FON2 SPARE1 redundantly regulates floral meristem maintenance with FLORAL ORGAN NUMBER2 in rice.

• Main Authors: Takuya Suzaki, Masako Ohneda, Taiyo Toriba, Akiko Yoshida, Hiro-Yuki Hirano
• Format: Article
• Language: English
• Published: Public Library of Science (PLoS) 2009-10-01
• Series: PLoS Genetics
• Online Access: http://europepmc.org/articles/PMC2752996?pdf=render

CLAVATA signaling restricts stem cell identity in the shoot apical meristem (SAM) in Arabidopsis thaliana. In rice (Oryza sativa), FLORAL ORGAN NUMBER2 (FON2), closely related to CLV3, is involved as a signaling molecule in a similar pathway to negatively regulate stem cell proliferation in the floral meristem (FM). Here we show that the FON2 SPARE1 (FOS1) gene encoding a CLE protein functions along with FON2 in maintenance of the FM. In addition, FOS1 appears to be involved in maintenance of the SAM in the vegetative phase, because constitutive expression of FOS1 caused termination of the vegetative SAM. Genetic analysis revealed that FOS1 does not need FON1, the putative receptor of FON2, for its action, suggesting that FOS1 and FON2 may function in meristem maintenance as signaling molecules in independent pathways.

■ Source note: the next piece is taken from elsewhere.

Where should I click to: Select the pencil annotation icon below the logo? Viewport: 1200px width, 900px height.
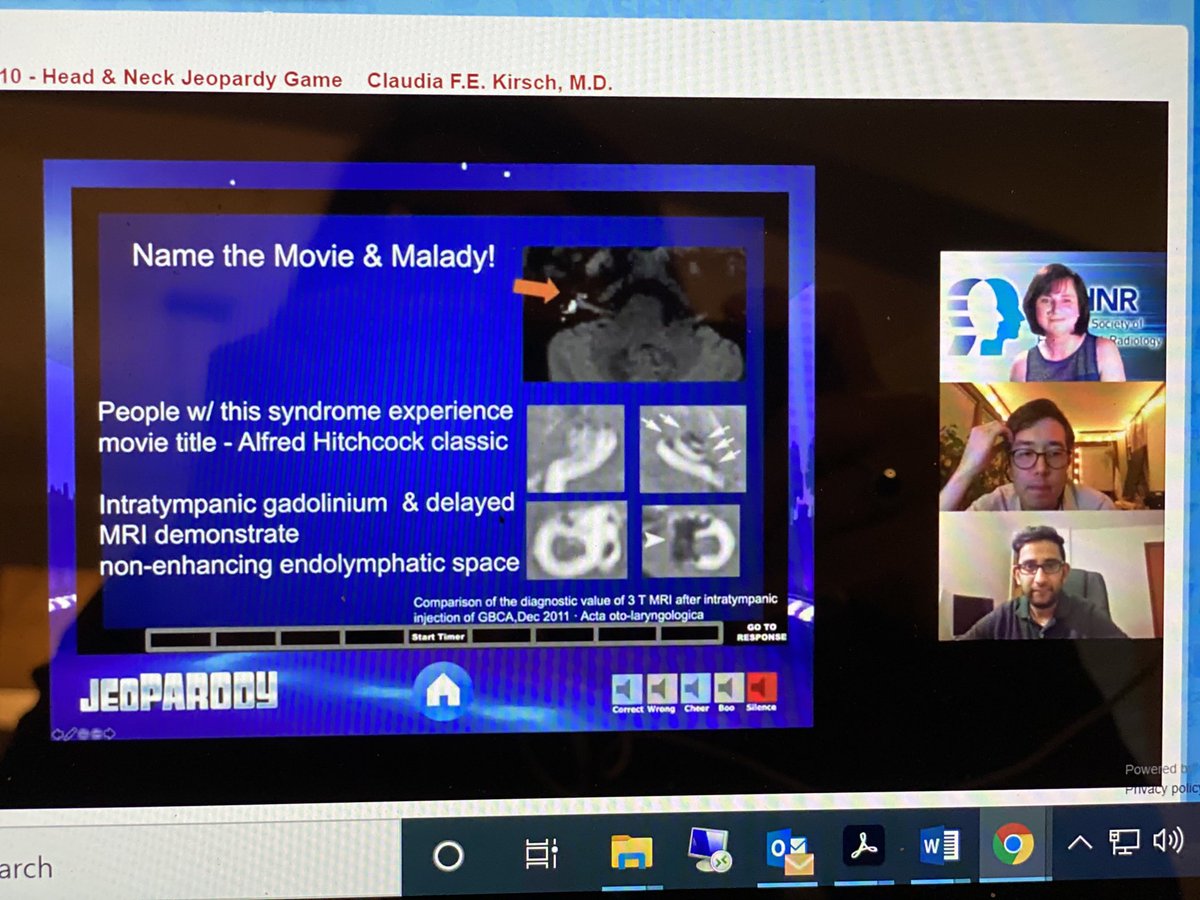pyautogui.click(x=70, y=732)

Initially, we identified FOS1 as a suppressor that originates from O. sativa indica and suppresses the fon2 mutation in O. sativa japonica. FOS1 function in japonica appears to be compromised by a functional nucleotide polymorphism (FNP) at the putative processing site of the signal peptide. Sequence comparison of FOS1 in about 150 domesticated rice and wild rice species indicates that this FNP is present only in japonica, suggesting that redundant regulation by FOS1 and FON2 is commonplace in species in the Oryza genus. Distribution of the FNP also suggests that this mutation may have occurred during the divergence of japonica from its wild ancestor. Stem cell maintenance may be regulated by at least three negative pathways in rice, and each pathway may contribute differently to this regulation depending on the type of the meristem. This situation contrasts with that in Arabidopsis, where CLV signaling is the major single pathway in all meristems.